Weder das Amtsgericht Brandenburg noch die Staatsanwaltschaft Potsdam sind im Ermittlungsverfahren der schriftlichen Anregung einer Beamtin der Kriminalpolizei, zur Befragung des Kindes einen Psychologen hinzuzuziehen, gefolgt.
Deutliche Hinweise, auf das offensichtliche Unvermögen des Kindes, einen zusam-menhängenden Sachverhalt wiederzugeben zu können wurden ebenso ausgeblendet, wie der Hinweis einer Sozialarbeiterin auf eine Lernbehinderung des Kindes. Entgegen den Bedenken der Verteidigung ließ das Landgericht Potsdam die Anklageschrift zur Hauptverhandlung zu.

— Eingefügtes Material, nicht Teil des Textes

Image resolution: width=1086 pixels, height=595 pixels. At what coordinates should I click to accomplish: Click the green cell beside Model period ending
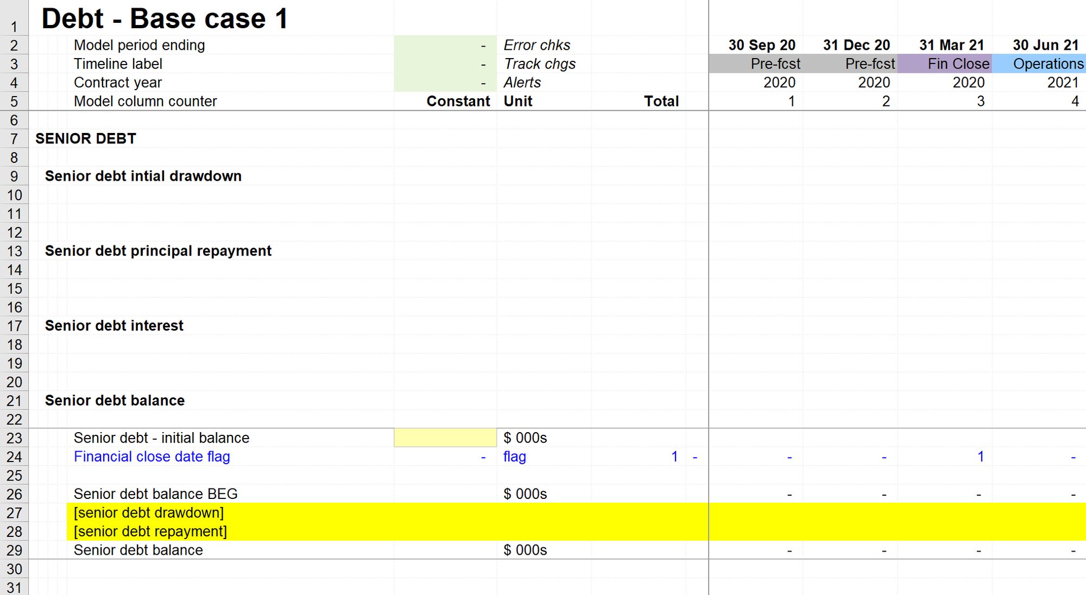click(x=445, y=45)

Durch das Verhalten des Kindes bei der erneuten Vernehmung durch die Vorsitzende Richterin der zweiten großen Strafkammer konnten Zweifel an der Glaubhaftigkeit des Kindes nicht länger unterdrückt werden. Bei der Vernehmung des Kindes stellte sich heraus, dass die Mutter ihr auf der Fahrt zum Landgericht Antworten auf die anstehenden Fragen vorgegeben hatte. Das Kind konnte sich im Ergebnis nur noch an diese Inhalte erinnern. Vor dem Hintergrund weiterer Widersprüche in der Aussage des Kindes entsprach die Strafkammer dem Antrag auf Überprüfung der Glaubhaftigkeit der Aussage des Kindes durch den renomierten Sachverständigen Herrn Professor Dr. Max Steller aus Berlin. Nach Vorlage des Gut-achtens wird die 2. große Strafkammer die Verhandlung fortsetzen.
Tipp:
Regelmäßig sind die Würfel bereits mit der Zulassung der Anklageschrift zu Haupt-verhandlung gefallen. Die sinkende Quote von 8 % aus 1958, unter 4 % 1988 und jetzt 2,7 % für Freisprüche spricht für sich. Entscheidend ist, ob das Gericht durch
den Verteidiger von der Notwendigkeit einer Überprüfung der Glaubhaftigkeit der Aussage des mutmaßlichen Opfers überzeugt werden kann.